■ **About this exercise**
Search the material for the string "Open", then return every line where it is found.
▶
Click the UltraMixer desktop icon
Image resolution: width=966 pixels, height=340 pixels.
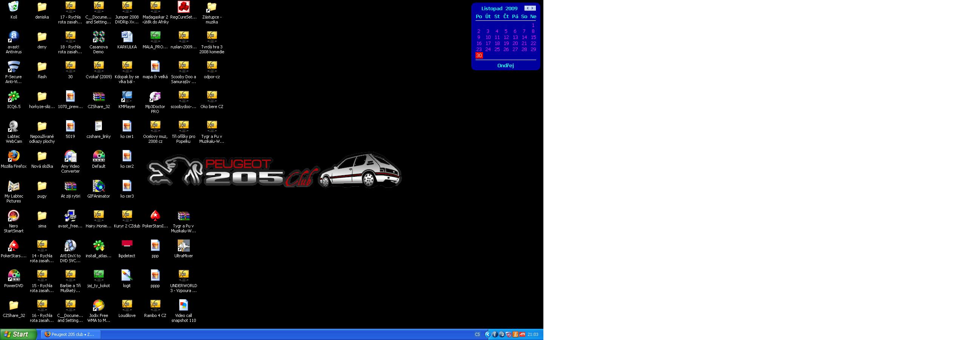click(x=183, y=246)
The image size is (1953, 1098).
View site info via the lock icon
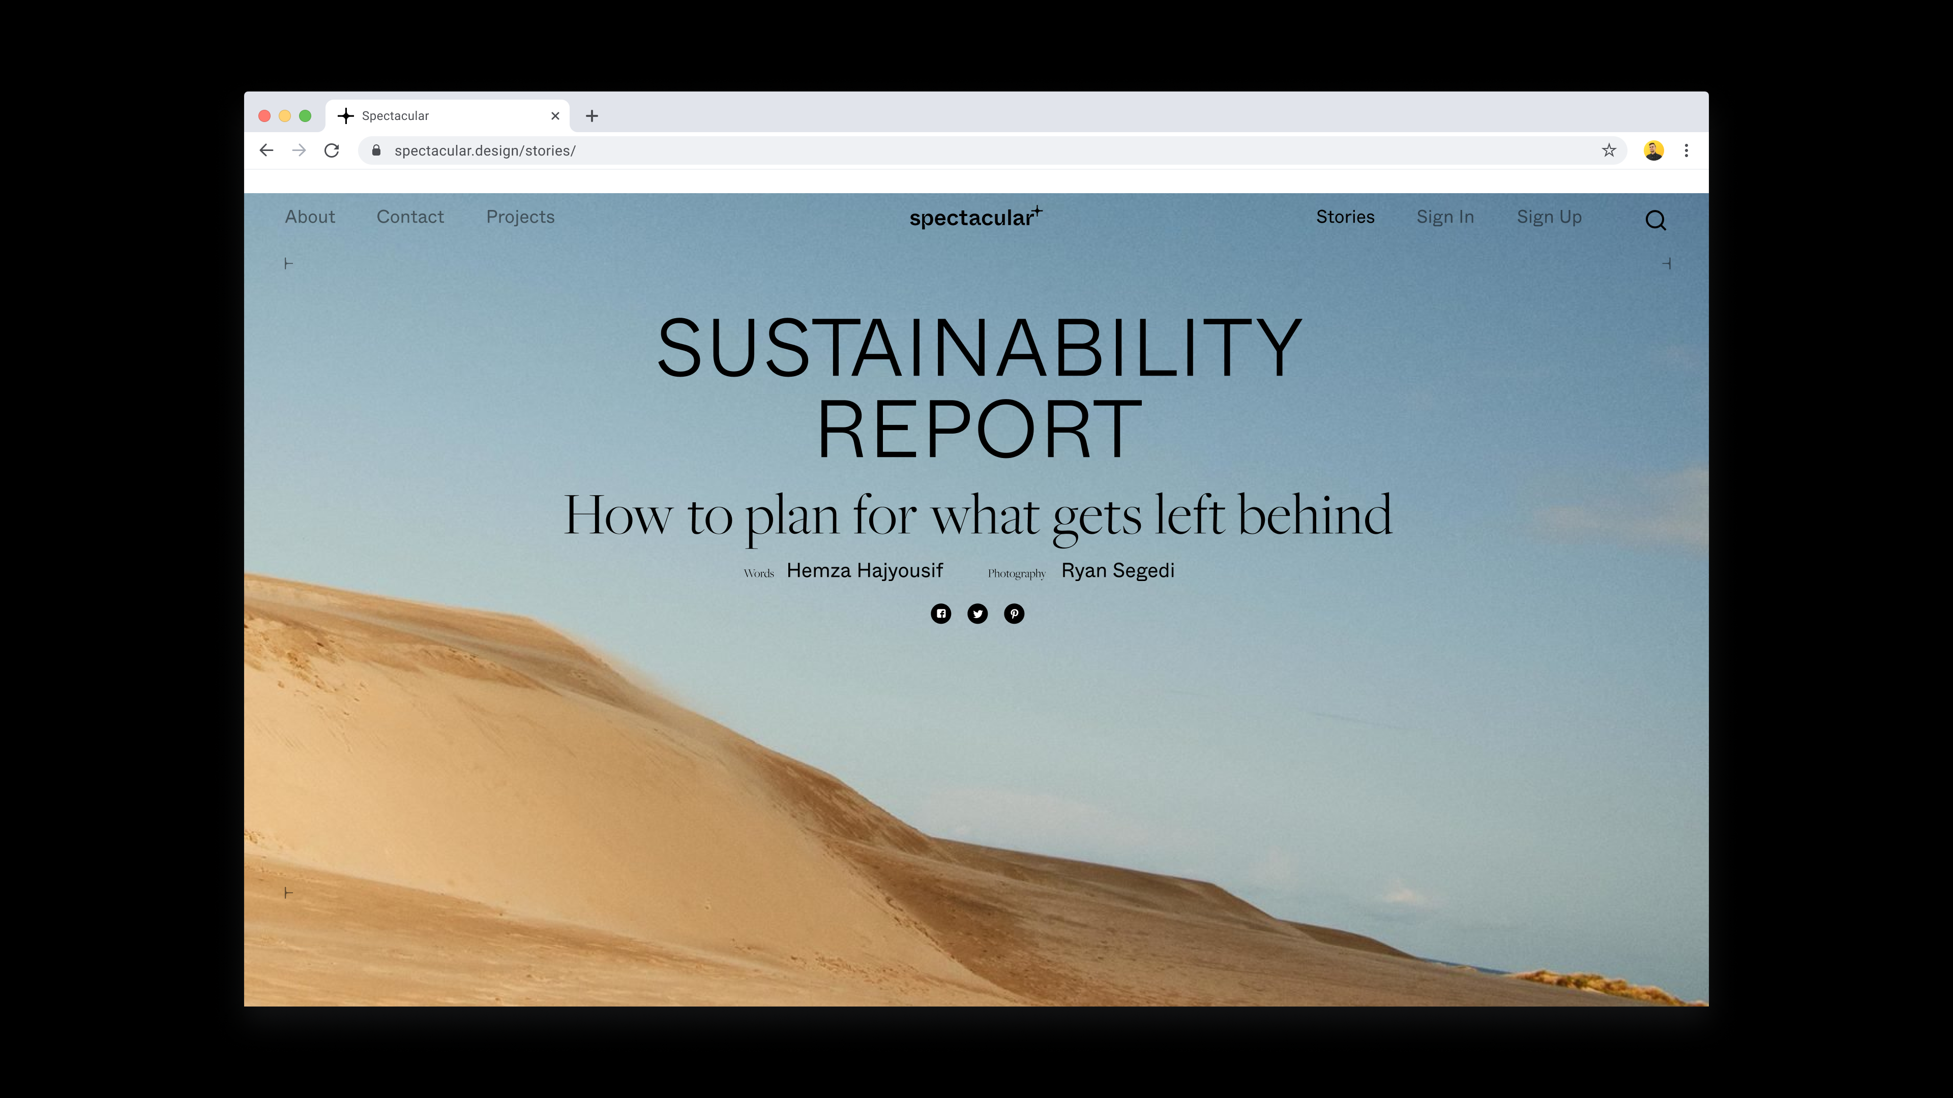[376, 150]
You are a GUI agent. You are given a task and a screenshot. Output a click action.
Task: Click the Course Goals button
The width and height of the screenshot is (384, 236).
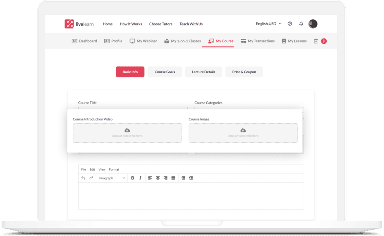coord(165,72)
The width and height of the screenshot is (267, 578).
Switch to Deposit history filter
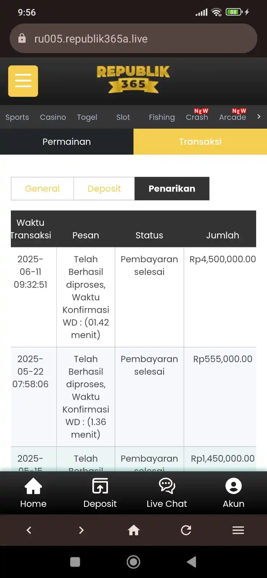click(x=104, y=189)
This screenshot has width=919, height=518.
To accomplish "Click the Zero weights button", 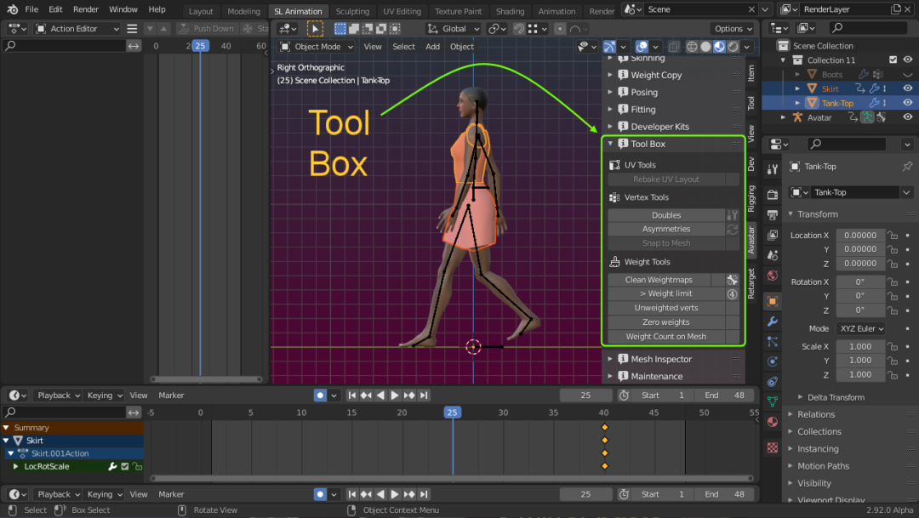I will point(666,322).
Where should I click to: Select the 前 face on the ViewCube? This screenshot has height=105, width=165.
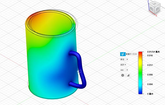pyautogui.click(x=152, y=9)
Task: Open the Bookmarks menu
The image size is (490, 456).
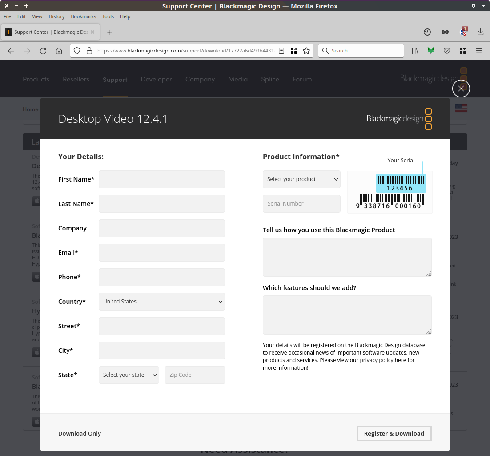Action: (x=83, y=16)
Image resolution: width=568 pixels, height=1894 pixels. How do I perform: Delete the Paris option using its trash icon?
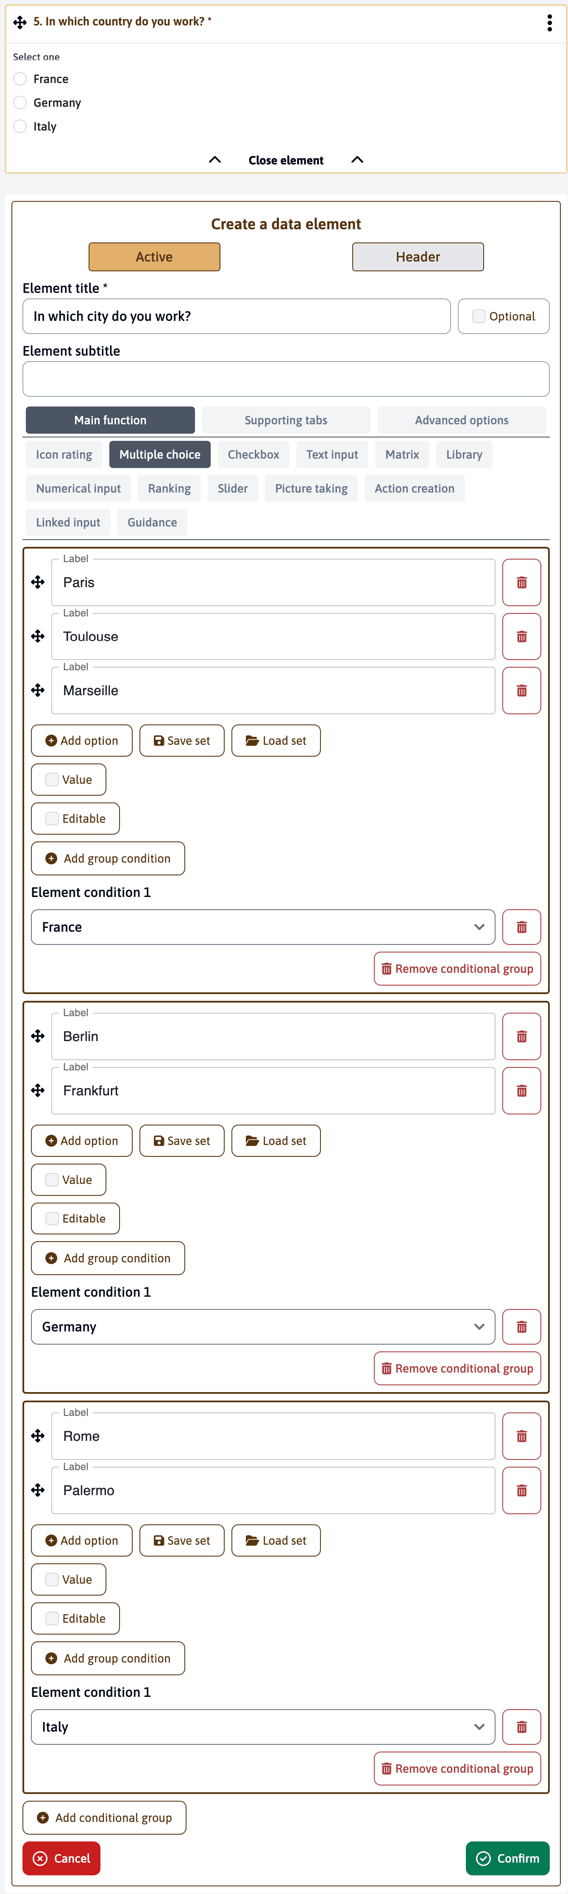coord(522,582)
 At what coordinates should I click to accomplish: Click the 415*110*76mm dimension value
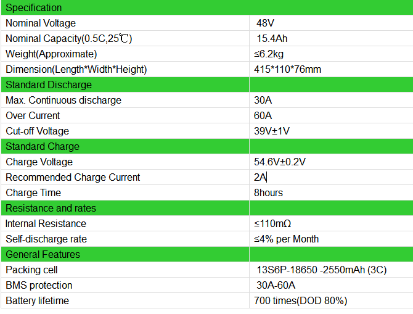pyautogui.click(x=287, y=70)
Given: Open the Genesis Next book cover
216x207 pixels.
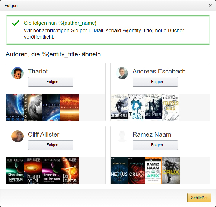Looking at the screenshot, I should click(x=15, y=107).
◀
■ **Written reply**
Task: Open the Bookmarks menu
Given: Open the Genesis Next book cover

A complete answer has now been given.